__Task objective__: Every record needs to be set down again without a single difference.

(Stored records)
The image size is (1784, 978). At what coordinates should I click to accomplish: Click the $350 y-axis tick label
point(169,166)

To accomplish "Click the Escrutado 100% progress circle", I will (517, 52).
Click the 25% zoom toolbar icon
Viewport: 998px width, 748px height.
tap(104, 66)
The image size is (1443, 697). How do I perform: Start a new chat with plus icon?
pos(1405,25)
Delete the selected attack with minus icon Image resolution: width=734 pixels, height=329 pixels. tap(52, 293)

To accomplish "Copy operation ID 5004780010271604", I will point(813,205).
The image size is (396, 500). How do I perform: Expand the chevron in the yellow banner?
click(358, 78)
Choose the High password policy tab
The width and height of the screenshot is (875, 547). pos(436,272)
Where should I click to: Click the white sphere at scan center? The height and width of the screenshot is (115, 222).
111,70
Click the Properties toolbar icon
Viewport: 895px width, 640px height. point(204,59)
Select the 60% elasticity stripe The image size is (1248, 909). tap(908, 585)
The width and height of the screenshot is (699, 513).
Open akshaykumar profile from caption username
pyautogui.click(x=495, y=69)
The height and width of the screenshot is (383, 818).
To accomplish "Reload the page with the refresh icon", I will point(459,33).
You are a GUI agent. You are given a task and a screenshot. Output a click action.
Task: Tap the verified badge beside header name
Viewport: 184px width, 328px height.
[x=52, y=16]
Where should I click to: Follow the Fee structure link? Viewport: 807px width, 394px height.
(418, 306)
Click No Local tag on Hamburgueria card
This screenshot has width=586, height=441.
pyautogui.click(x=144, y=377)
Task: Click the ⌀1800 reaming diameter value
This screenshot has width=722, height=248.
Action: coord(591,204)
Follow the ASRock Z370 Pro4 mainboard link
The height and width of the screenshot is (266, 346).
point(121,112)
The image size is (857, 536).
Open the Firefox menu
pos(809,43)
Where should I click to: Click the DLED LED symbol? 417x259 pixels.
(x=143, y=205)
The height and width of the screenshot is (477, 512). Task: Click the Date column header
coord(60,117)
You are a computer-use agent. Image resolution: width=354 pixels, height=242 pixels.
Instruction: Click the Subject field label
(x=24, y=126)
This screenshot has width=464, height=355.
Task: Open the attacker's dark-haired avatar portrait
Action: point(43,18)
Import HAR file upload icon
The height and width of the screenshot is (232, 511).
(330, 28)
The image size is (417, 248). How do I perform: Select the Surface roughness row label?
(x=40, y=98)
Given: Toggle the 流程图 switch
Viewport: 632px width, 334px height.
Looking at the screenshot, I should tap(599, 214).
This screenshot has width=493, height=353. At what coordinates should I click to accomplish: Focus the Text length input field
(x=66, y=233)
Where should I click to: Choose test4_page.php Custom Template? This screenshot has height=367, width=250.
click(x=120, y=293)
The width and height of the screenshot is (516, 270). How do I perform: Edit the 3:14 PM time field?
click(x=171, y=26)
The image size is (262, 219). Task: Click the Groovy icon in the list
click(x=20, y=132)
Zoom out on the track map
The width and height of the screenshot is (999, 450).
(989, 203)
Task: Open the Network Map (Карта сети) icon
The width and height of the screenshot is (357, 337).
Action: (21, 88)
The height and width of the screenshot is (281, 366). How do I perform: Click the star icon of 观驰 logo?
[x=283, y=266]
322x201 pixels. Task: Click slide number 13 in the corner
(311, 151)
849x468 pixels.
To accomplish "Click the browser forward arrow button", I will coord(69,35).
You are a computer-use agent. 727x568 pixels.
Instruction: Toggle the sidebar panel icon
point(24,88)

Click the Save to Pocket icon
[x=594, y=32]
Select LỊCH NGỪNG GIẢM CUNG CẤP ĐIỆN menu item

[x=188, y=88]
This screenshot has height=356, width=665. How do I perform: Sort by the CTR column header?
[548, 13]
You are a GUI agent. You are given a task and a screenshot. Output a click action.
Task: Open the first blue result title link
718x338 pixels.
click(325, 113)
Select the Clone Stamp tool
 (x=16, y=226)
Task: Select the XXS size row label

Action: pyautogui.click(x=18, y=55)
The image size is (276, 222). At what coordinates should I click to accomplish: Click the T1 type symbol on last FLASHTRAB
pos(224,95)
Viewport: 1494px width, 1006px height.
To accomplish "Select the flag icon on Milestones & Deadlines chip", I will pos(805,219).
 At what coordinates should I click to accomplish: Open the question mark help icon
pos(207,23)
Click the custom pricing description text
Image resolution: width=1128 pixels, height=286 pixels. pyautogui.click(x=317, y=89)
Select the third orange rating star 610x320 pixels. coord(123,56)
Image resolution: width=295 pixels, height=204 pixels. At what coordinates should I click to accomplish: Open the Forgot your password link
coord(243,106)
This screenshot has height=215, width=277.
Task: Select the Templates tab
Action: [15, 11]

__Your solution__:
The image size is (1784, 978). At what coordinates should I click to accomplish: Click the $350 y-axis tick label
point(169,166)

To accomplish "Click the Escrutado 100% progress circle", I will (517, 52).
Click the 25% zoom toolbar icon
Viewport: 998px width, 748px height.
tap(104, 66)
The image size is (1443, 697). How do I perform: Start a new chat with plus icon?
pos(1405,25)
Delete the selected attack with minus icon Image resolution: width=734 pixels, height=329 pixels. tap(52, 293)

To accomplish "Copy operation ID 5004780010271604", I will point(813,205).
The image size is (396, 500). How do I perform: Expand the chevron in the yellow banner?
click(358, 78)
Choose the High password policy tab
The width and height of the screenshot is (875, 547). pos(436,272)
Where should I click to: Click the white sphere at scan center? The height and width of the screenshot is (115, 222).
111,70
Click the Properties toolbar icon
Viewport: 895px width, 640px height. point(204,59)
Select the 60% elasticity stripe The image size is (1248, 909). tap(908, 585)
The width and height of the screenshot is (699, 513).
Open akshaykumar profile from caption username
pyautogui.click(x=495, y=69)
The height and width of the screenshot is (383, 818).
To accomplish "Reload the page with the refresh icon", I will point(459,33).
You are a GUI agent. You are given a task and a screenshot. Output a click action.
Task: Tap the verified badge beside header name
Viewport: 184px width, 328px height.
[x=52, y=16]
Where should I click to: Follow the Fee structure link? Viewport: 807px width, 394px height.
(418, 306)
Click No Local tag on Hamburgueria card
This screenshot has width=586, height=441.
pyautogui.click(x=144, y=377)
Task: Click the ⌀1800 reaming diameter value
This screenshot has width=722, height=248.
Action: coord(591,204)
Follow the ASRock Z370 Pro4 mainboard link
The height and width of the screenshot is (266, 346).
point(121,112)
The image size is (857, 536).
Open the Firefox menu
pos(809,43)
Where should I click to: Click the DLED LED symbol? 417x259 pixels.
(x=143, y=205)
The height and width of the screenshot is (477, 512). Task: Click the Date column header
coord(60,117)
You are a computer-use agent. Image resolution: width=354 pixels, height=242 pixels.
Instruction: Click the Subject field label
(x=24, y=126)
This screenshot has width=464, height=355.
Task: Open the attacker's dark-haired avatar portrait
Action: point(43,18)
Import HAR file upload icon
The height and width of the screenshot is (232, 511).
(330, 28)
The image size is (417, 248). How do I perform: Select the Surface roughness row label?
(x=40, y=98)
Given: Toggle the 流程图 switch
Viewport: 632px width, 334px height.
Looking at the screenshot, I should tap(599, 214).
This screenshot has width=493, height=353. At what coordinates should I click to accomplish: Focus the Text length input field
(x=66, y=233)
Where should I click to: Choose test4_page.php Custom Template? This screenshot has height=367, width=250.
click(x=120, y=293)
The width and height of the screenshot is (516, 270). How do I perform: Edit the 3:14 PM time field?
click(x=171, y=26)
The image size is (262, 219). Task: Click the Groovy icon in the list
click(x=20, y=132)
Zoom out on the track map
The width and height of the screenshot is (999, 450).
(989, 203)
Task: Open the Network Map (Карта сети) icon
The width and height of the screenshot is (357, 337).
Action: (21, 88)
The height and width of the screenshot is (281, 366). How do I perform: Click the star icon of 观驰 logo?
[x=283, y=266]
322x201 pixels. Task: Click slide number 13 in the corner
(311, 151)
849x468 pixels.
To accomplish "Click the browser forward arrow button", I will coord(69,35).
You are a computer-use agent. 727x568 pixels.
Instruction: Toggle the sidebar panel icon
point(24,88)

Click the Save to Pocket icon
[x=594, y=32]
Select LỊCH NGỪNG GIẢM CUNG CẤP ĐIỆN menu item

[x=188, y=88]
This screenshot has height=356, width=665. How do I perform: Sort by the CTR column header?
[548, 13]
You are a GUI agent. You are given a task and a screenshot. Output a click action.
Task: Open the first blue result title link
718x338 pixels.
click(325, 113)
Select the Clone Stamp tool
 (x=16, y=226)
Task: Select the XXS size row label

Action: pyautogui.click(x=18, y=55)
The image size is (276, 222). At what coordinates should I click to accomplish: Click the T1 type symbol on last FLASHTRAB
pos(224,95)
Viewport: 1494px width, 1006px height.
To accomplish "Select the flag icon on Milestones & Deadlines chip", I will pos(805,219).
 At what coordinates should I click to accomplish: Open the question mark help icon
pos(207,23)
Click the custom pricing description text
Image resolution: width=1128 pixels, height=286 pixels. pyautogui.click(x=317, y=89)
Select the third orange rating star 610x320 pixels. coord(123,56)
Image resolution: width=295 pixels, height=204 pixels. At what coordinates should I click to accomplish: Open the Forgot your password link
coord(243,106)
This screenshot has height=215, width=277.
Task: Select the Templates tab
Action: [15, 11]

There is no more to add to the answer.